We recently worked on a project where the governance board demanded 'You must have Unit Tests' and so we tried our best.

What worked for us was have each ETL solution start and end with a QA/Test package.

Anything unexpected discovered by these packages was logged into an audit table and a Fail Package event was then raised to stop the entire Job - We figured it was better to run with yesterdays good data than risk reporting against possible bad 'today' data.

The starting package would do db schema and data sanity checks. Data Sanity involved checking for duplicate or missing data caused by a lack of Referential Integrity in the source systems. Schema checks ensured that any schema changes that did not get applied during Continuous integration were detected.

The end package would check the results of any transformations. These included:

  • Comparing record counts between source|destination
  • Checking specific transforms (eg: all date values changed to appropriate SK value, all string values RTrimed)
  • Ensuring all SK fields were populated (-1 instead of nulls)

Most of these tests were SQL statements the used the built in schema objects of our database, so they were not to onerous to create.

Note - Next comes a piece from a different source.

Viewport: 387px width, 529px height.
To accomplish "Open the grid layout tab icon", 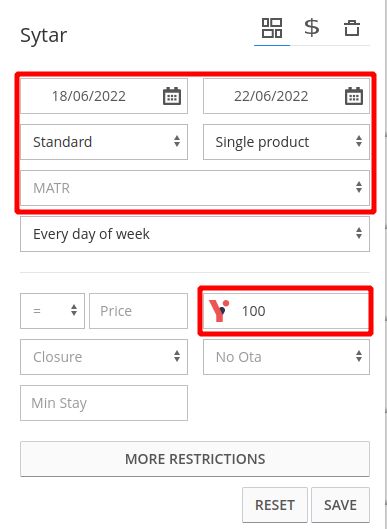I will [x=272, y=28].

In addition, as part of our development process we would create views that had the end result of any transformations we were doing. We would make use of these views to validate our package transformations.

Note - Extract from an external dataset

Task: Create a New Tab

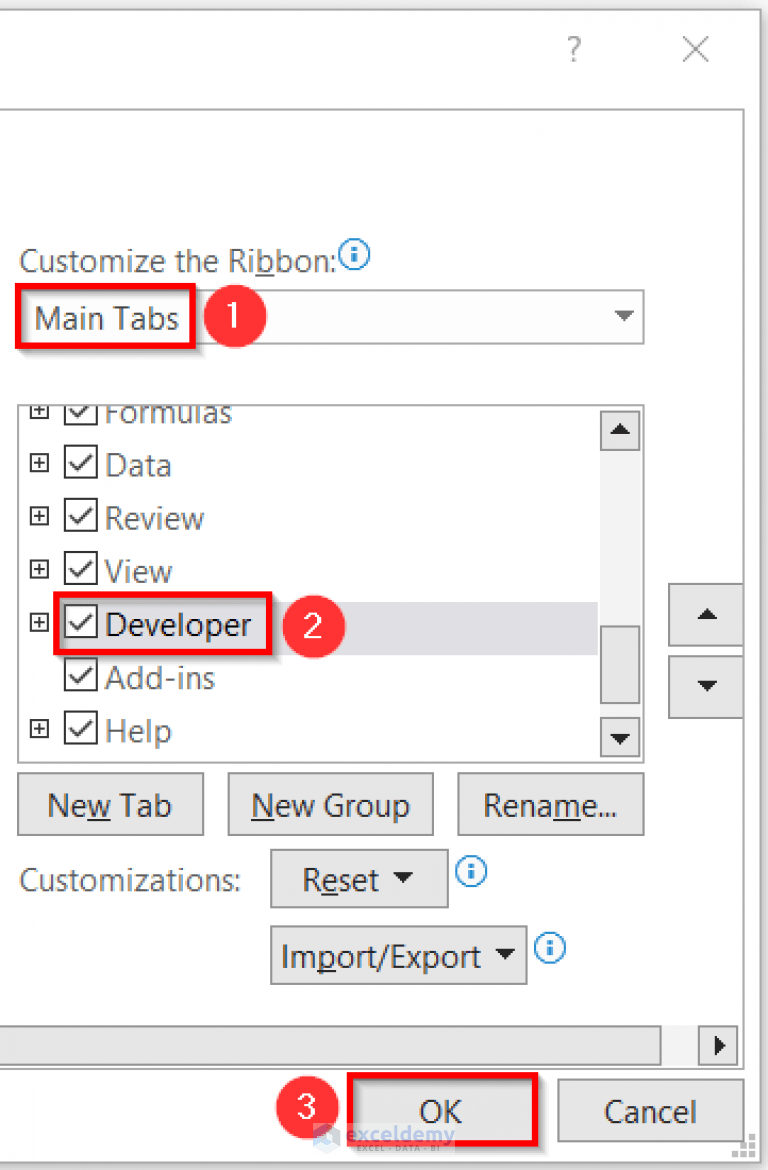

Each of these checks created a record in our special audit table. That way we could provide a comprehensive list of all the tests and checks we had done each running of the process to satisfy the governance peoples.

(We also had a separate set of packages that would unit test each QA test by means of creating dummy tables, populating them, running the test then confirming the appropriate audit record was written. As Nick stated, this was a lot of work and of little real value)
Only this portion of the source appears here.